• [Instructions to follow]: Would you transcribe the line containing "admin (181, 742)" and every line after it, through the end of the records below, exactly and with nothing else?

Dataset entries
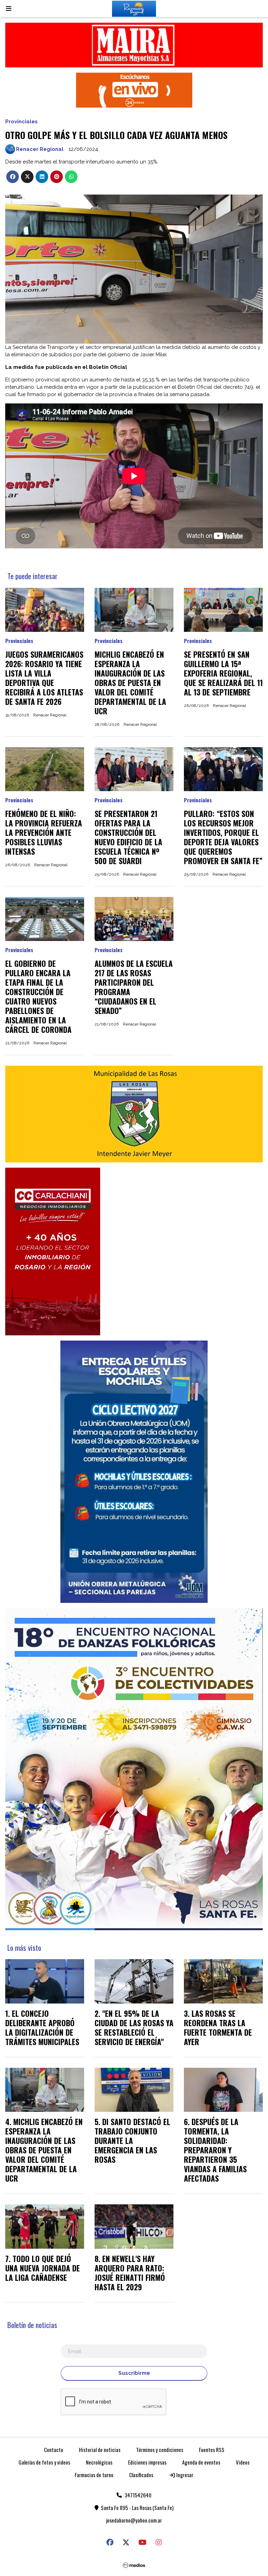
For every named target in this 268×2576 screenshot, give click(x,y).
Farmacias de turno (94, 2475)
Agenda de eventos (201, 2462)
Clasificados (141, 2475)
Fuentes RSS (211, 2449)
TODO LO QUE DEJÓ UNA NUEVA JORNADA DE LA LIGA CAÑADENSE (42, 2268)
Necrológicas (99, 2462)
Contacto (53, 2449)
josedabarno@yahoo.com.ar (134, 2520)
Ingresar (184, 2475)
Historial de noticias (99, 2449)
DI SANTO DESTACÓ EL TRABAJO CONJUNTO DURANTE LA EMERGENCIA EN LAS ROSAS (132, 2140)
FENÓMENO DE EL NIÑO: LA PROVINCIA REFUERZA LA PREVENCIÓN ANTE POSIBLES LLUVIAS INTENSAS (43, 832)
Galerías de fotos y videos (44, 2462)
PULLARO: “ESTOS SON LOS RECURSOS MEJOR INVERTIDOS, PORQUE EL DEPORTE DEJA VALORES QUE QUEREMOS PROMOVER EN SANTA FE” (223, 837)
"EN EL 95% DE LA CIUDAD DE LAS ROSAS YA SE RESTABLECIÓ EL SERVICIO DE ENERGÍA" (134, 2027)
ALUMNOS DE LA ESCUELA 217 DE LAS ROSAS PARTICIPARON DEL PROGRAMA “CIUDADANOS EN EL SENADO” (134, 987)
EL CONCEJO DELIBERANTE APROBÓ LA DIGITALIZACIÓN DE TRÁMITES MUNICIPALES (42, 2027)
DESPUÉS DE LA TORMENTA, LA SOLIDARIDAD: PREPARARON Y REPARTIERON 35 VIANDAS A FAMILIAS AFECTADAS (215, 2150)
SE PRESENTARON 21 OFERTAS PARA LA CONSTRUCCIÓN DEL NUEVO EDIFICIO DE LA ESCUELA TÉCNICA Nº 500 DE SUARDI (128, 837)
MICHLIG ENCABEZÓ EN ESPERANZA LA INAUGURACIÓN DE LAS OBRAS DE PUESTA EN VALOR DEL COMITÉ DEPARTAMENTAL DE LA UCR (130, 682)
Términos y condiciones (159, 2449)
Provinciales (21, 121)
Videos (243, 2462)
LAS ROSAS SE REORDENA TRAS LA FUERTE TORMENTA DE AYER (218, 2027)
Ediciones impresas (147, 2462)
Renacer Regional (40, 149)
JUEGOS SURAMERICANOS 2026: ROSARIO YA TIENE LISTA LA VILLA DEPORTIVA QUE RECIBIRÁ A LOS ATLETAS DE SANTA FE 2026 (44, 678)
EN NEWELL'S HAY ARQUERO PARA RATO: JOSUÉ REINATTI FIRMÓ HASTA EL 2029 (130, 2272)
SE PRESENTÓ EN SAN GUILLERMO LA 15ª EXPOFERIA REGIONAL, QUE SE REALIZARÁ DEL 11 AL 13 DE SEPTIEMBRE (223, 673)
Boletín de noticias (32, 2324)
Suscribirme (134, 2373)
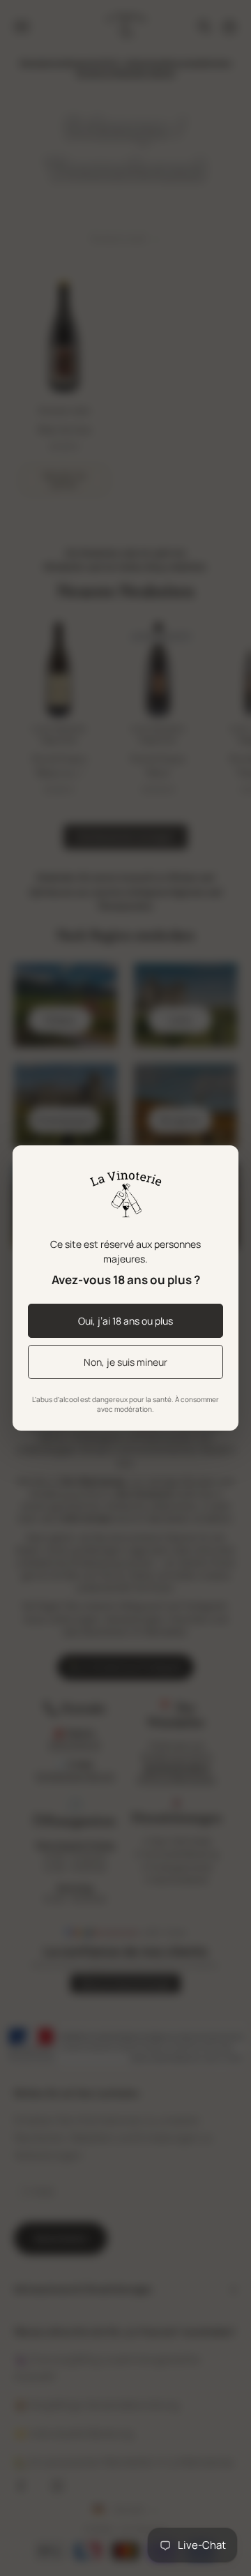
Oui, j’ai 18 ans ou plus (125, 1320)
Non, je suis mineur (125, 1362)
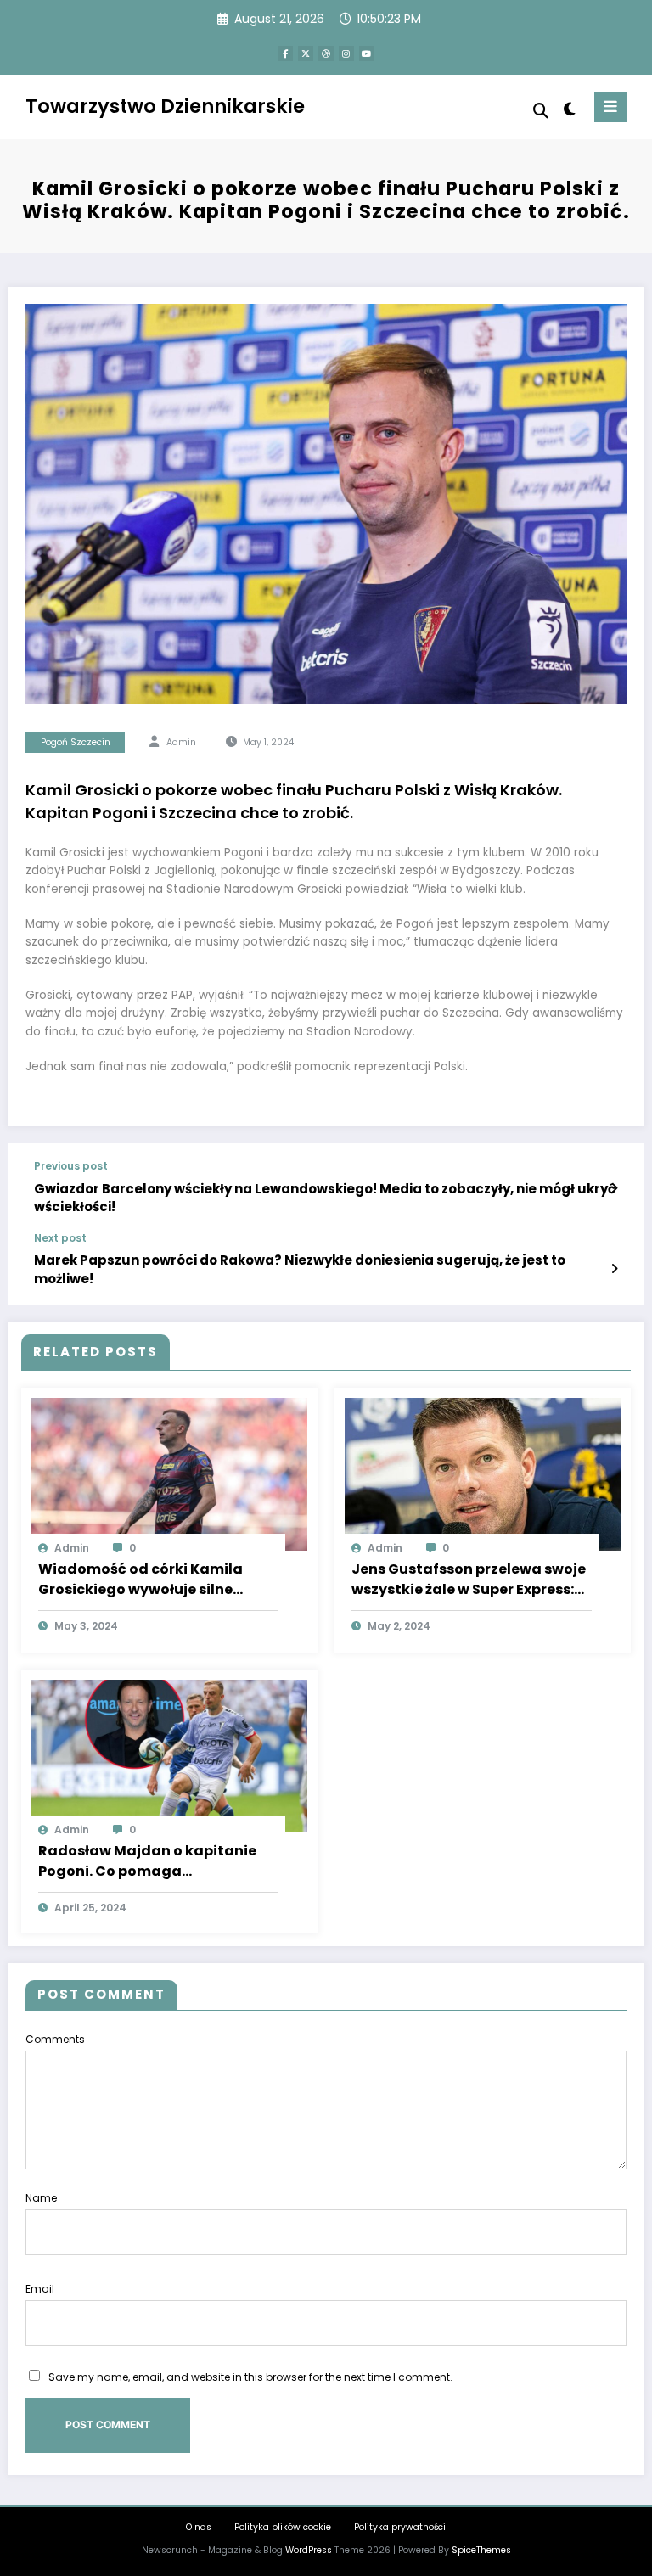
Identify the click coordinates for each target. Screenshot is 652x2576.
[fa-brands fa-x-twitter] (305, 53)
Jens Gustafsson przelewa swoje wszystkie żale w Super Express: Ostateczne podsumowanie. (468, 1579)
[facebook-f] (285, 53)
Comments (55, 2039)
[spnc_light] (568, 109)
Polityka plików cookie (282, 2527)
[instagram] (346, 53)
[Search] (541, 110)
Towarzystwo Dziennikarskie (165, 106)
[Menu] (610, 107)
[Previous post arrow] (614, 1188)
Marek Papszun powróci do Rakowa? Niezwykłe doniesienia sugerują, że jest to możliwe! (299, 1269)
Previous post (71, 1166)
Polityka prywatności (400, 2527)
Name (41, 2198)
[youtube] (366, 53)
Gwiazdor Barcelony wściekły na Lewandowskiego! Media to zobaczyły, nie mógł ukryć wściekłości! (324, 1197)
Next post (60, 1238)
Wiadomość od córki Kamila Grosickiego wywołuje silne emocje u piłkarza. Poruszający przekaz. (149, 1579)
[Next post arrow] (614, 1269)
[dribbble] (326, 53)
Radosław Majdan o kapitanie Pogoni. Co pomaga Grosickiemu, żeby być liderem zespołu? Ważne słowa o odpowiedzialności (147, 1861)
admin (181, 742)
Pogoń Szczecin (75, 742)
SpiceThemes (481, 2550)
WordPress (308, 2550)
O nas (198, 2527)
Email (39, 2288)
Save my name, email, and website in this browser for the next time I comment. (250, 2377)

• [Response]:
admin (181, 742)
Pogoń Szczecin (75, 742)
SpiceThemes (481, 2550)
WordPress (308, 2550)
O nas (198, 2527)
Email (39, 2288)
Save my name, email, and website in this browser for the next time I comment. (250, 2377)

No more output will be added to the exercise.